Give back exactly the lines of the entries below from the line with "Open the Reputacja tab" to the line with "Task: Expand the Структура сайта tree node", inclusive, and only those.

● **Provided records**:
=-=-=
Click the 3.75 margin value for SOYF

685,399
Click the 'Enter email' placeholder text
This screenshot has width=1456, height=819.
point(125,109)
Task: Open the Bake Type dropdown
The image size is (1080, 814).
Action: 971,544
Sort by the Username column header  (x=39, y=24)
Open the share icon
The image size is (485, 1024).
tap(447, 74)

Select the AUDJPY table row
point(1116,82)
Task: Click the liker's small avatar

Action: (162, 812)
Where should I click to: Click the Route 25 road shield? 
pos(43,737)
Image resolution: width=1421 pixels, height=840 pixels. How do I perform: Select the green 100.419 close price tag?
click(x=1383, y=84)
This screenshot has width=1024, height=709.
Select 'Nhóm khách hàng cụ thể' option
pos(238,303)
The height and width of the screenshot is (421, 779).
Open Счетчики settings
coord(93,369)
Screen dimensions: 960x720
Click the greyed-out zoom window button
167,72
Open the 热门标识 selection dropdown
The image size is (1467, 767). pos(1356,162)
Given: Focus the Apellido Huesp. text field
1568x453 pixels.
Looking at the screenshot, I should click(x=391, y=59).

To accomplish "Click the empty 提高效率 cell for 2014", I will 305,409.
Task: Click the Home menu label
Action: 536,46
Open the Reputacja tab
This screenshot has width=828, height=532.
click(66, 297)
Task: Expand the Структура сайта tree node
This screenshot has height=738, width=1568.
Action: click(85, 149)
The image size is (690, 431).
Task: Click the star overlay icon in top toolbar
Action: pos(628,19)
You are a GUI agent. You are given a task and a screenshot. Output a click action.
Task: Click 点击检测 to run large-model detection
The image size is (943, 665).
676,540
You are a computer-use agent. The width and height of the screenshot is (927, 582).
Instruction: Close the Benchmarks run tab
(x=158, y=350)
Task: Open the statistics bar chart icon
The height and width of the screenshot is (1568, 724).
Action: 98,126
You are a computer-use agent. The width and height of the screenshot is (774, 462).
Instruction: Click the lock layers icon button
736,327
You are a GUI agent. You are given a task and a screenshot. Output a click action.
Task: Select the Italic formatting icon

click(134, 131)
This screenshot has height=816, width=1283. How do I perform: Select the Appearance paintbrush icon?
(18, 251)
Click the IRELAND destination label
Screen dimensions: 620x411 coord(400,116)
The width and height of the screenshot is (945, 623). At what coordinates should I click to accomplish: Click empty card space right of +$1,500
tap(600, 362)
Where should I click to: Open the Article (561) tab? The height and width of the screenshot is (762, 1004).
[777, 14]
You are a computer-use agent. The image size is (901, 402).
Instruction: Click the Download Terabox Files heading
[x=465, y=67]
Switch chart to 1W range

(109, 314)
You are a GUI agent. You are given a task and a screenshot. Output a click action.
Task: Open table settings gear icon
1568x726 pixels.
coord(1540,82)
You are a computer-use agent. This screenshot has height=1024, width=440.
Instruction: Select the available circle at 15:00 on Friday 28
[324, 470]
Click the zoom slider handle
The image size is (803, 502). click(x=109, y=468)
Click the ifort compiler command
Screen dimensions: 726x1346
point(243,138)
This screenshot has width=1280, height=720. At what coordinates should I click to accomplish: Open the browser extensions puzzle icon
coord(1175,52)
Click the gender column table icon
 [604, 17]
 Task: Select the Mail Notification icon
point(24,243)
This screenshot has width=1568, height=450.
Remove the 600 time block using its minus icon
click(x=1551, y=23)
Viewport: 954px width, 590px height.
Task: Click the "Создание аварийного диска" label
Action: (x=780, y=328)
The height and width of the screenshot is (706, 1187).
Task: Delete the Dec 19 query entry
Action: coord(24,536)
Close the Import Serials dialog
=-=-=
● **Answer section**:
Open the Reputacja tab
This screenshot has width=828, height=532.
click(66, 297)
Task: Expand the Структура сайта tree node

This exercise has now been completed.